Records contained in a dataset:
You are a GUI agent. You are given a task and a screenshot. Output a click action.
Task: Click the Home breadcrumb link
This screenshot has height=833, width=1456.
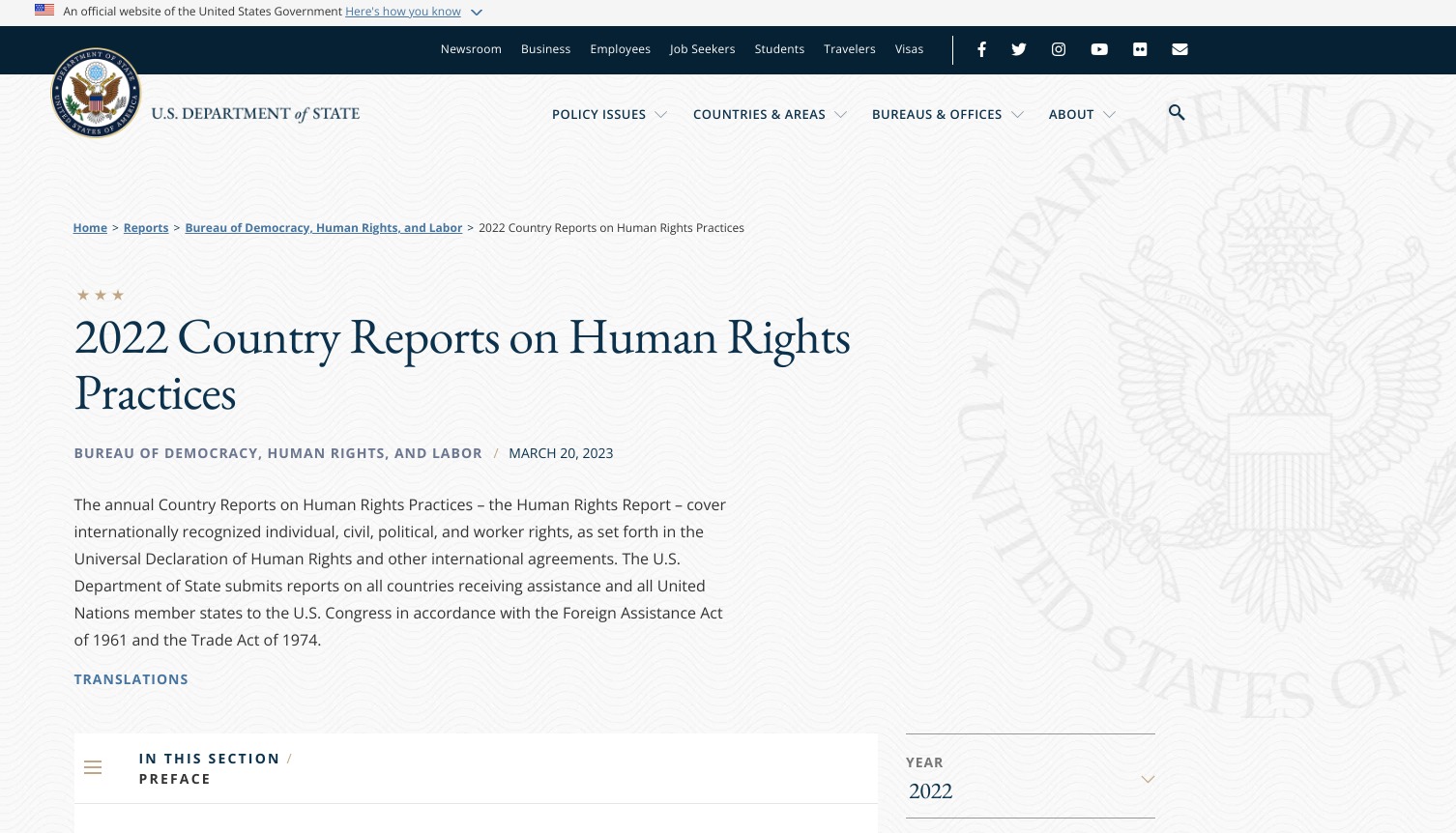(x=90, y=228)
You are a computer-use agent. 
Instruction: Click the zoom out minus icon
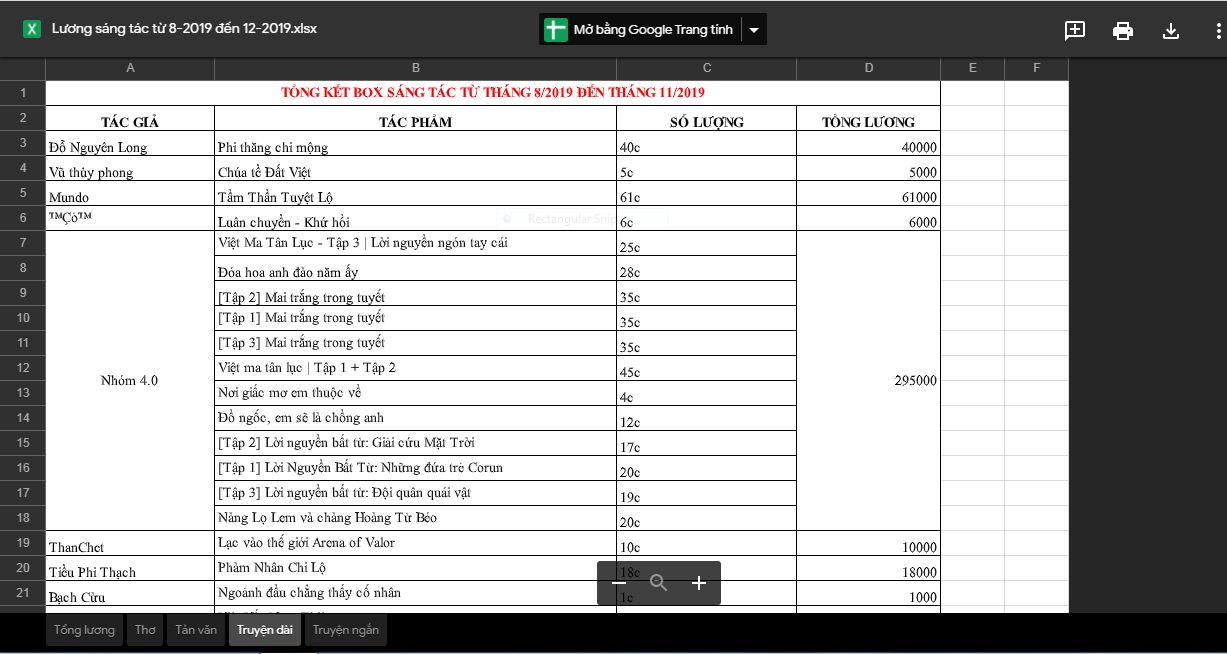point(619,583)
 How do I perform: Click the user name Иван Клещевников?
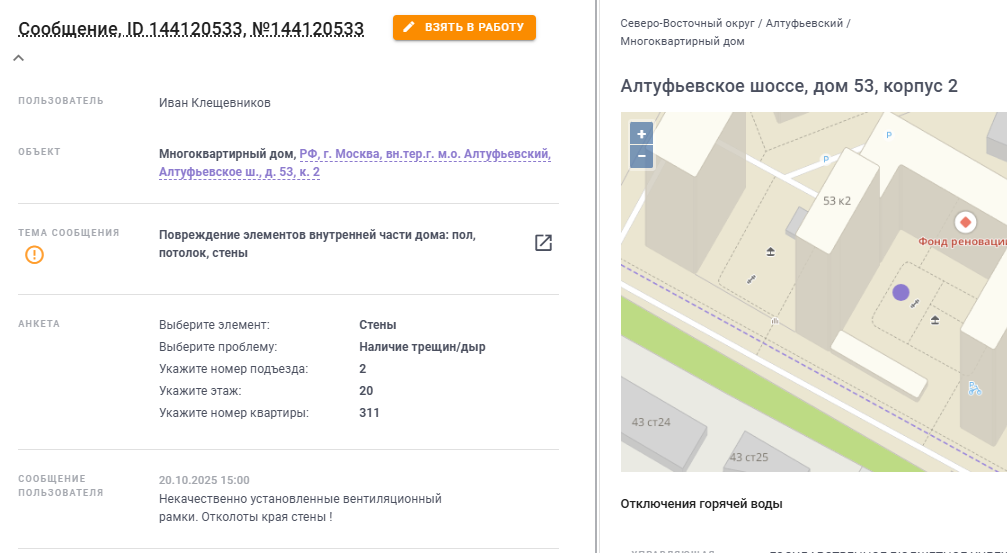215,103
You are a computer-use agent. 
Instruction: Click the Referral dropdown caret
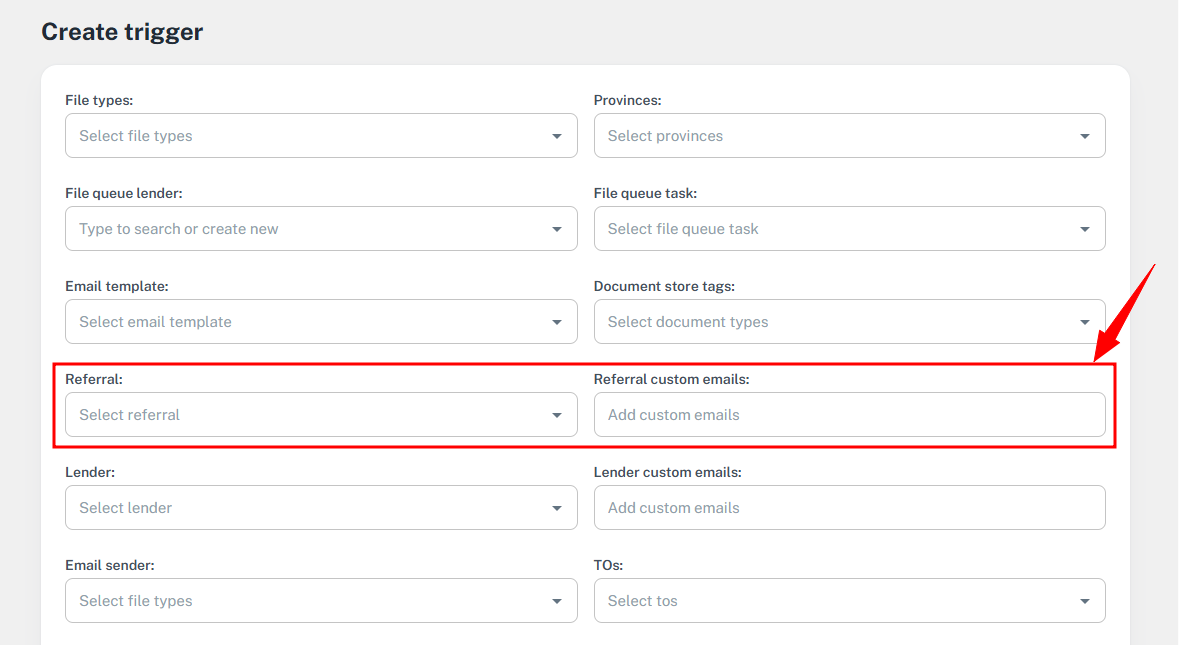point(557,415)
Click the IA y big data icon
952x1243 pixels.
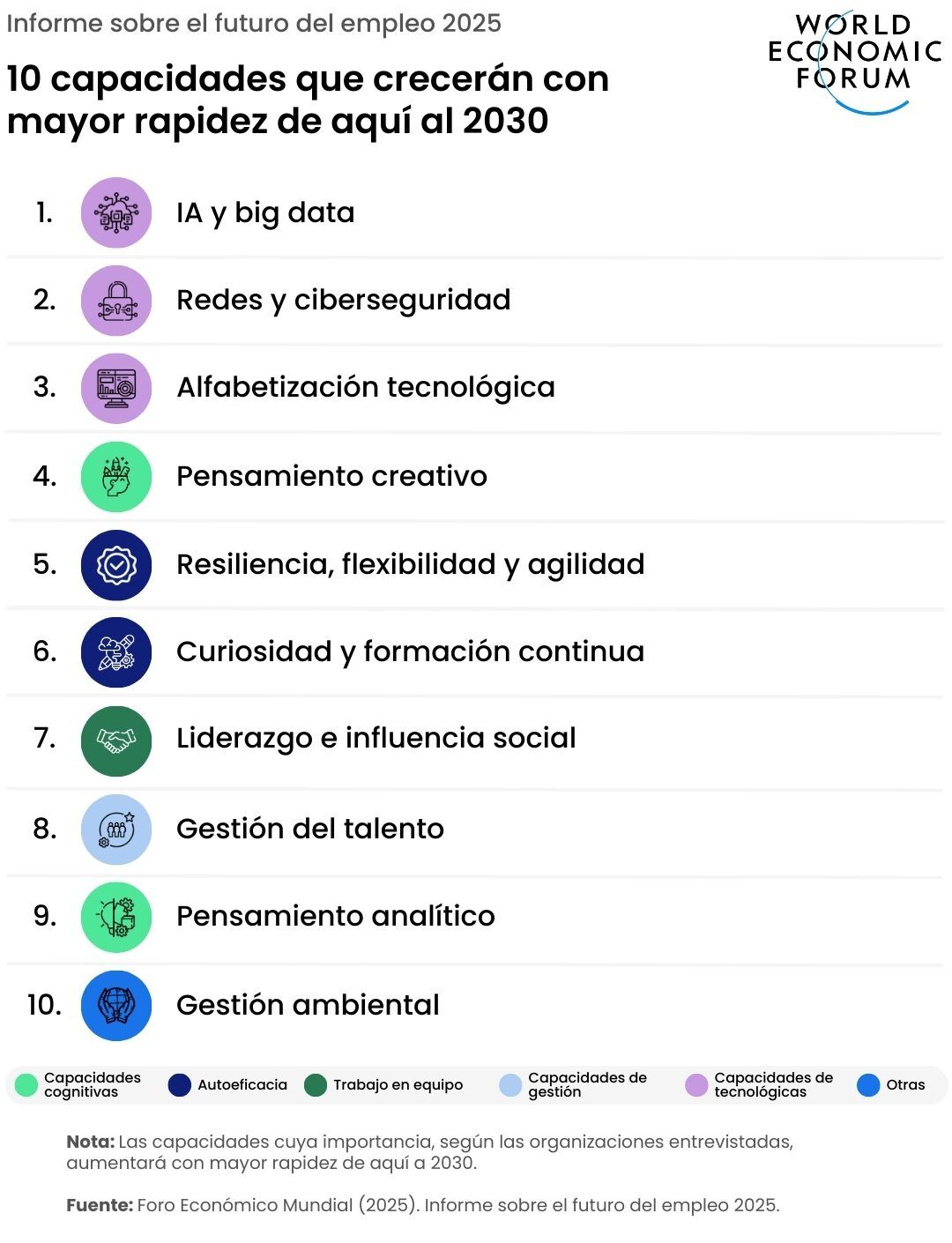coord(116,212)
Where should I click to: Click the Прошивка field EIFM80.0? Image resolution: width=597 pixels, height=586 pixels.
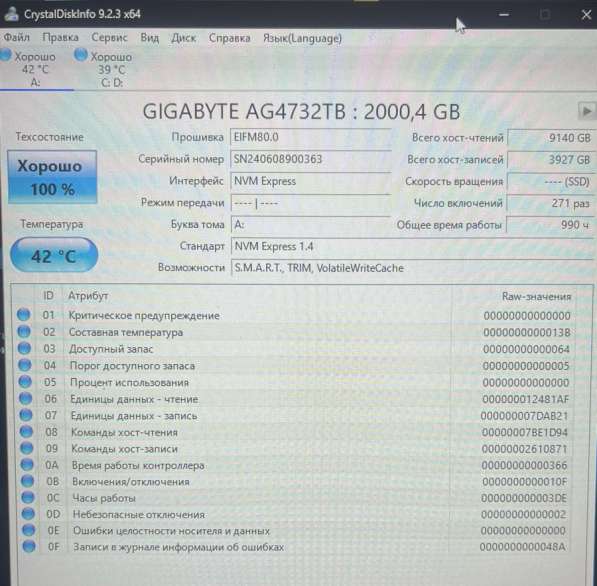(x=311, y=137)
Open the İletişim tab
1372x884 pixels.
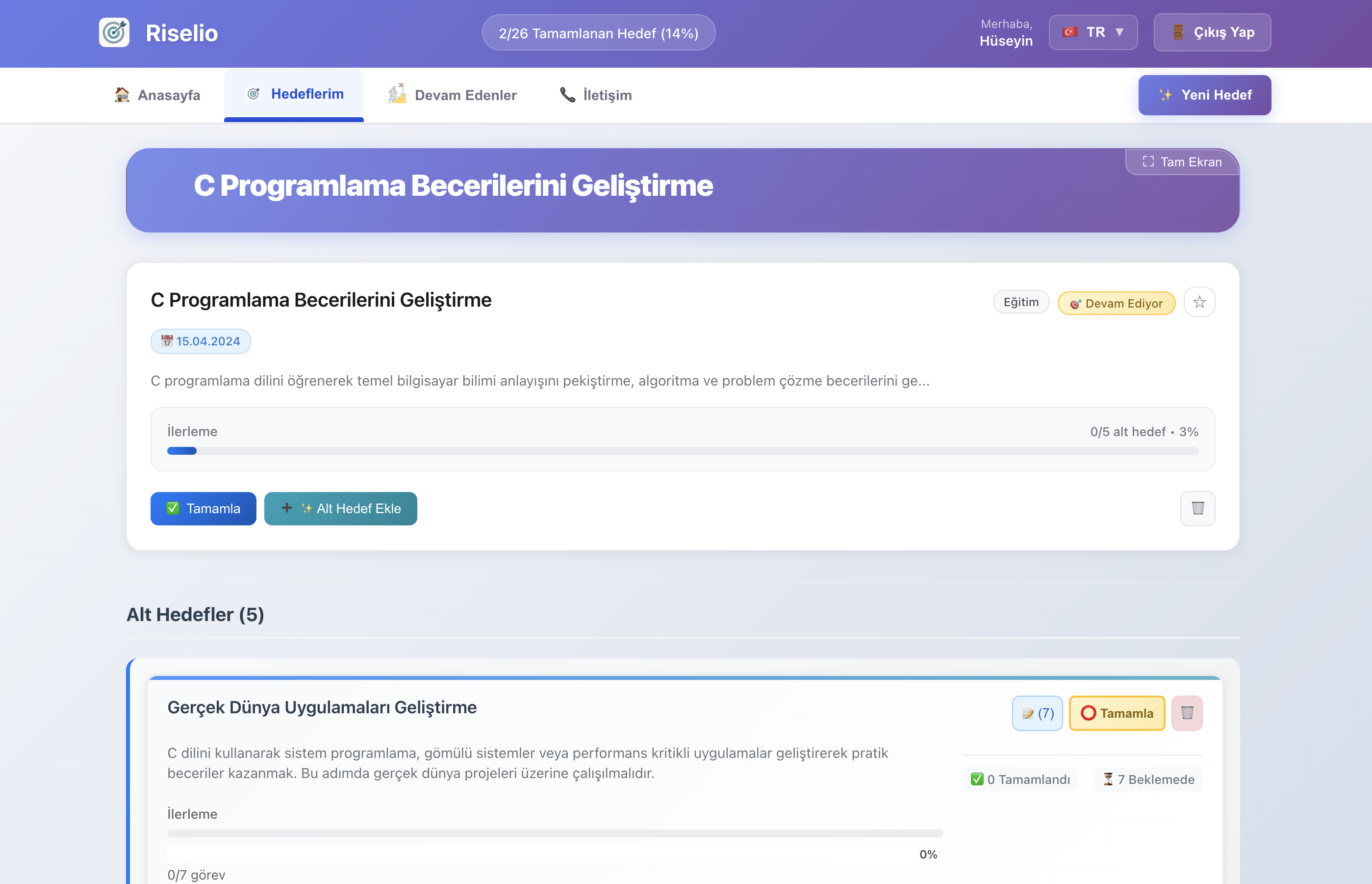pyautogui.click(x=596, y=95)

▶ **What is required**
Convert each line of the material above into an entry in a JSON list of strings, skipping blank lines. Leave the pictures out.

▶ **Correct result**
[
  "You are a GUI agent. You are given a task and a screenshot. Output a click action.",
  "Task: Click the Home breadcrumb link",
  "This screenshot has height=833, width=1456.",
  "(x=90, y=228)",
  "You are a computer-use agent. ",
  "Instruction: Click the zoom out minus icon",
  "point(619,583)",
  " How do I perform: Click the user name Иван Клещевников?",
  "215,103",
  "You are a computer-use agent. ",
  "Instruction: Click the Referral dropdown caret",
  "point(557,415)",
  "Click the IA y big data icon",
  "952x1243 pixels.",
  "coord(116,212)",
  "Where should I click to: Click the Прошивка field EIFM80.0? Image resolution: width=597 pixels, height=586 pixels.",
  "(x=311, y=137)",
  "Open the İletişim tab",
  "1372x884 pixels.",
  "pyautogui.click(x=596, y=95)"
]